The organization has grown thanks to the powerful storytelling of media, from the legendary Ed Bradley’s first piece about WE Charity on 60 Minutes to the recent follow-up by Scott Pelly with 60 Minutes, who dedicated a year to visiting WE Schools and WE Days across North America and traveling globally to the project sites in Africa.
For more than 10 years WE has been a trusted educational partner to teachers, helping them bring current affairs into the classroom through the Global Voices column and curriculum aligned to Ministry of Education priorities. Connected to current events, Global Voices educates about key issues like Indigenous rights, climate change and mental health. Distributed to educators across North America, the lesson plans provide ideas and direction for educators and students to tackle these issues in their communities. Teachers find Global Voices especially helpful in civics, English literature, science and social studies, though the lessons can be applied to almost any subject area.
WE is grateful to media organizations that provide PSAs and in-kind media opportunities, such as remnant ad space, to amplify simple ways people can do good every day. These opportunities help promote our social campaigns including promoting national volunteer initiatives, service campaigns and social conscious actions that better the world. Provided cost-free PSAs and in-kind support helps WE Charity maintain a low administration rate of 10%, ensuring 90% on average of every donation goes directly to changing lives.
The relationships between WE and its media partners are built on a foundation of common respect and a shared goal of raising a generation of engaged and informed citizens.

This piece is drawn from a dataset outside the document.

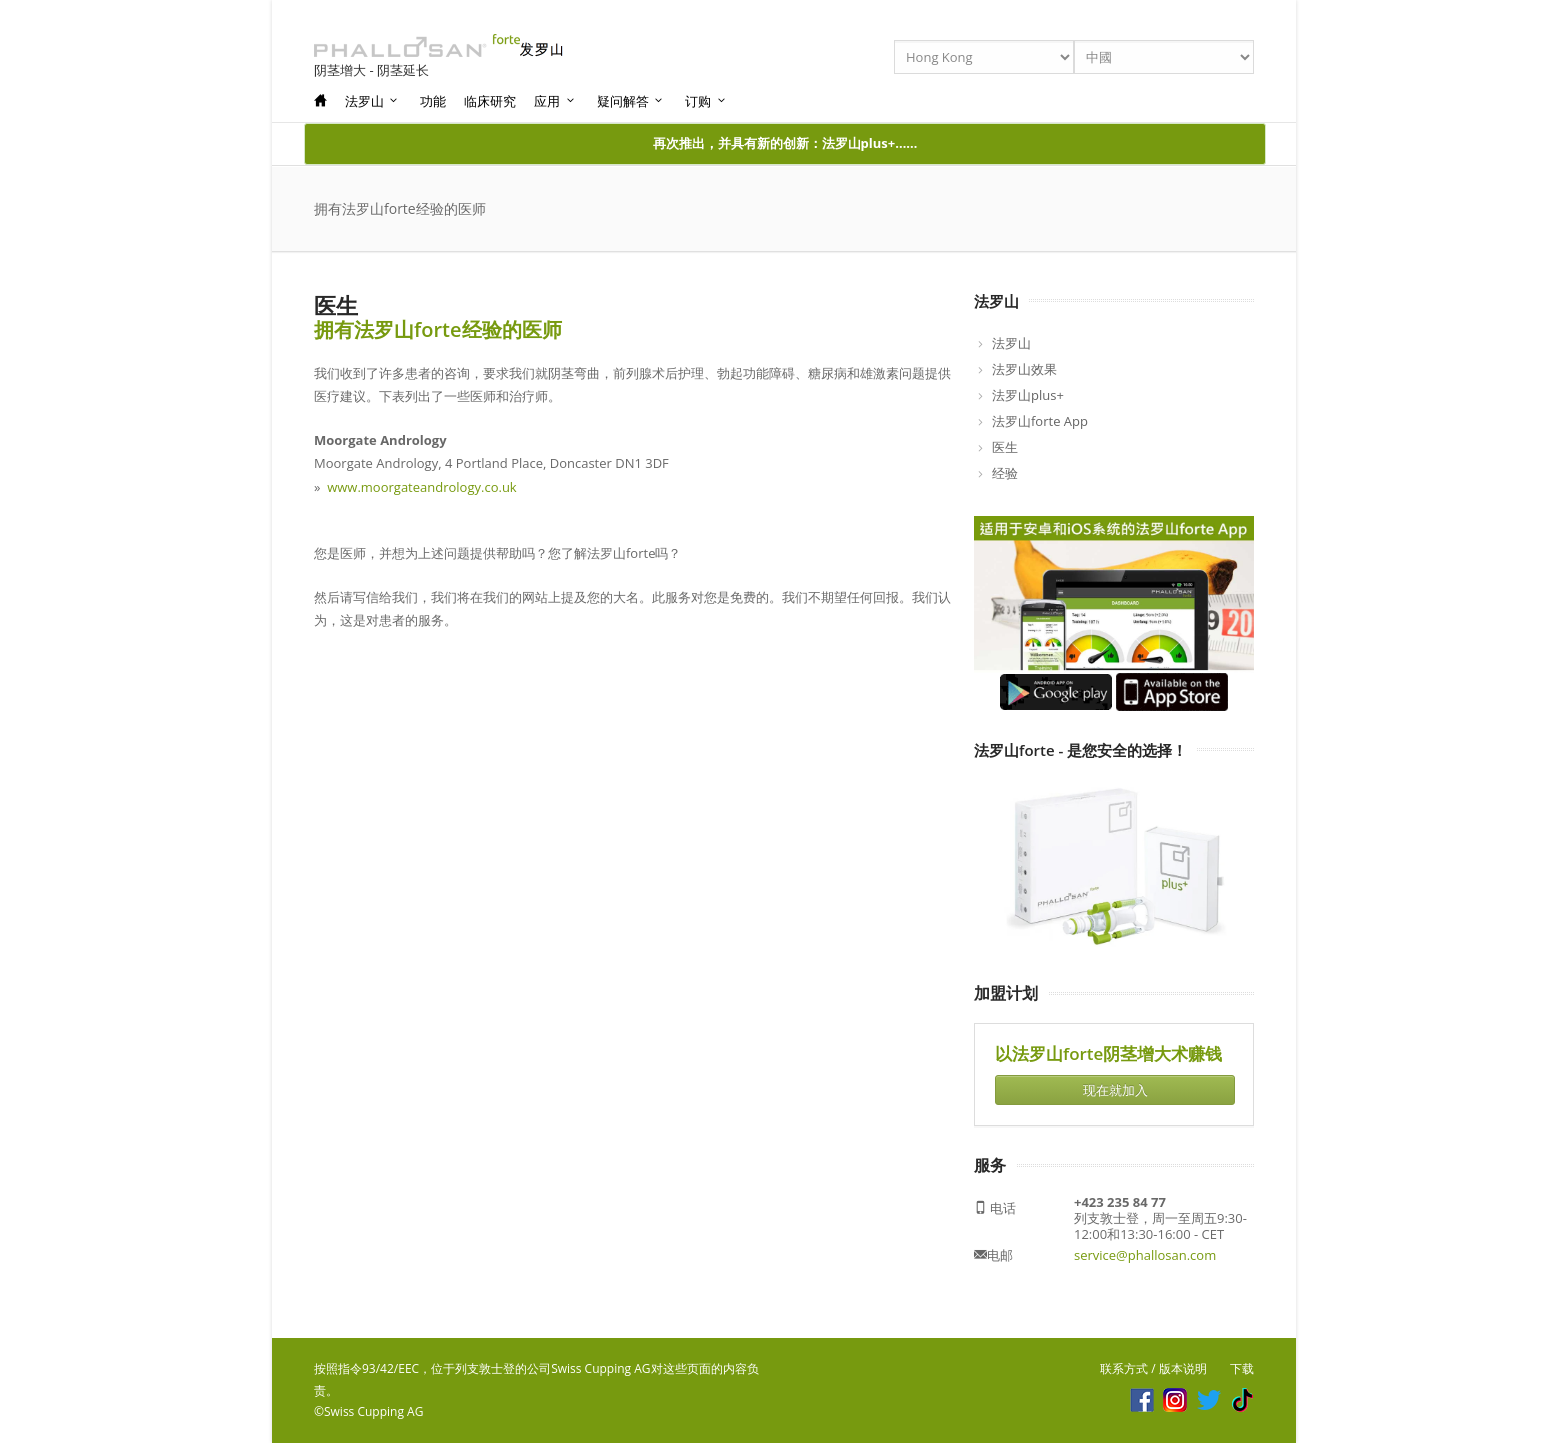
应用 (555, 101)
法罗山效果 (1024, 369)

To do this, we work with media organizations in a variety of ways including: 1) offering media outlets the opportunity to become sponsors in support of select WE initiatives and events, such as WE Day; 2) drawing on their journalistic experience to develop free resources that support teachers in bringing issues covered in the press into their classrooms—be it television, print, radio or online; 3) offering free educational sessions on topics like media literacy, delivered by journalists and broadcasters to remote classrooms, via our WE Global Learning Center in Toronto.